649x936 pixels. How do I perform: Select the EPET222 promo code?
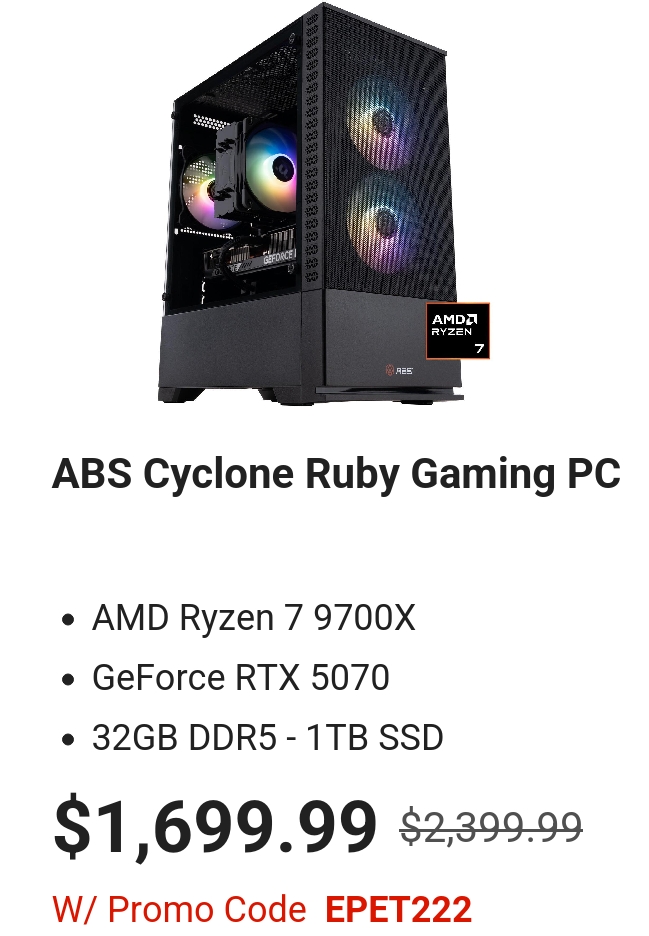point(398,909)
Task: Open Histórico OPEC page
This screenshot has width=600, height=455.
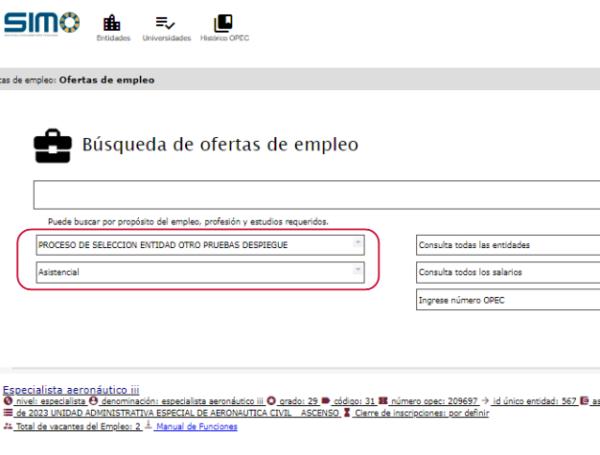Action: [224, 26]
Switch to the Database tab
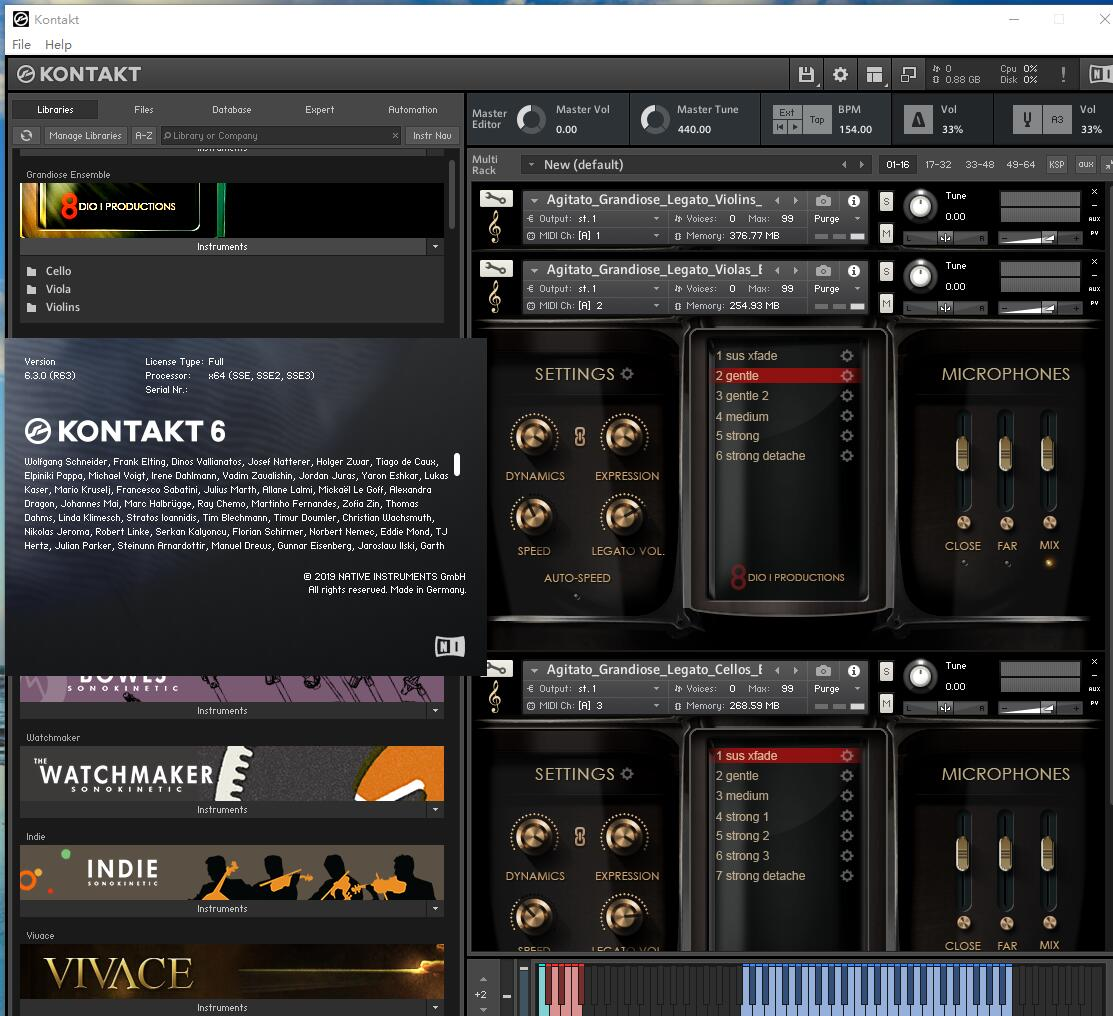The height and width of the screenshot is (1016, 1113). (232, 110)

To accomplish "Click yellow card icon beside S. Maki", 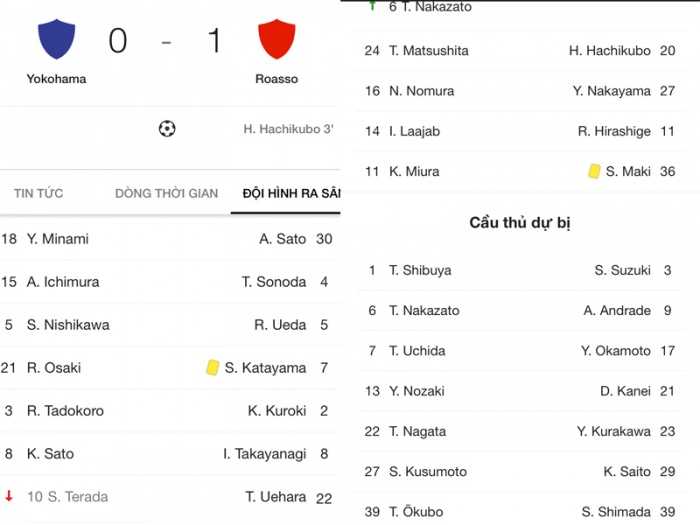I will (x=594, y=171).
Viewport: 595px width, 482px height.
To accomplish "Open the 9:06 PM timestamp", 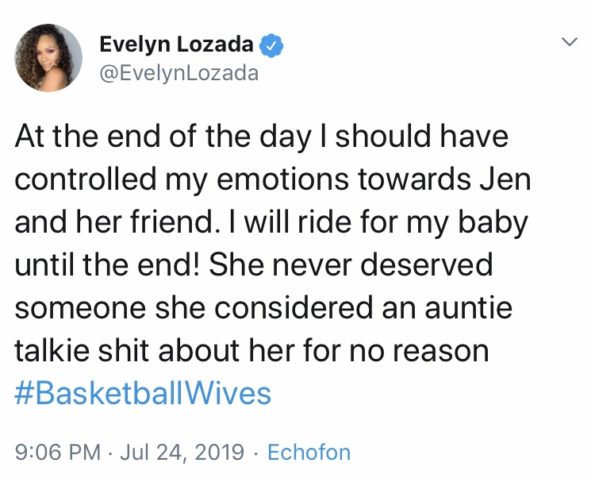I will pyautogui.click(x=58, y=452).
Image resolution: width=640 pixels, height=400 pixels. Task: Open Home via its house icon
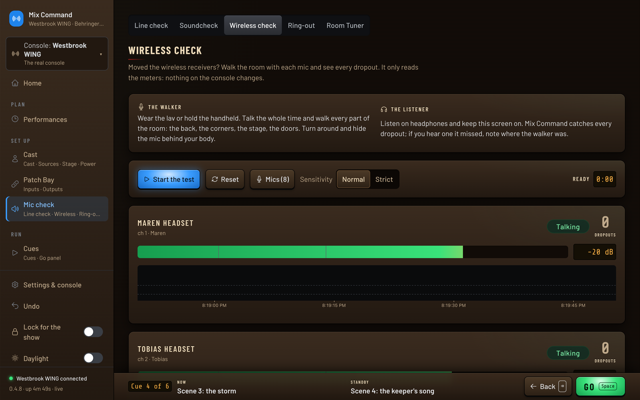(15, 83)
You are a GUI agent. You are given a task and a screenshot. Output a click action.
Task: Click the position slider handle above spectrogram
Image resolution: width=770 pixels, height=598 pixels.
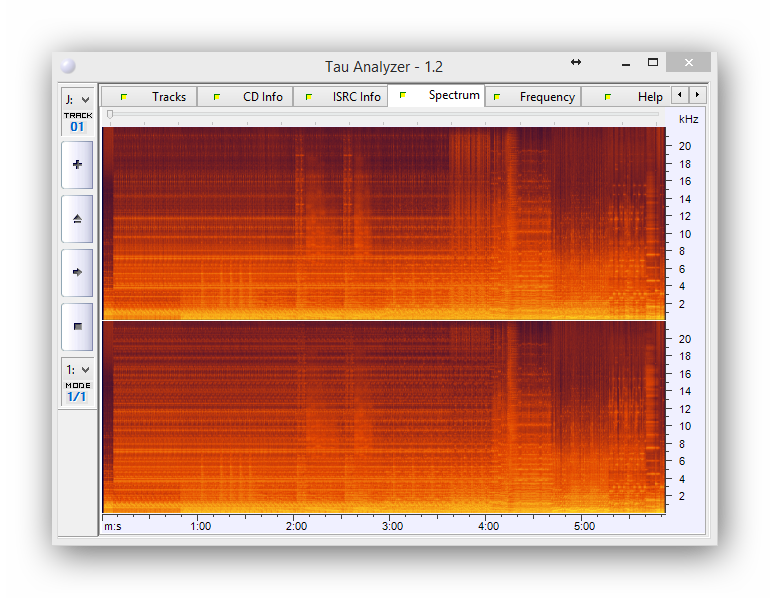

__________

# TASK INSTRUCTIONS:
Going from the line that holds "You are a GUI" to the end of the listing above, copy each line exactly and nothing more, leaving pictures aside.

# ANSWER SECTION:
You are a GUI agent. You are given a task and a screenshot. Output a click action.
Task: Click the position slider handle above spectrogram
Image resolution: width=770 pixels, height=598 pixels.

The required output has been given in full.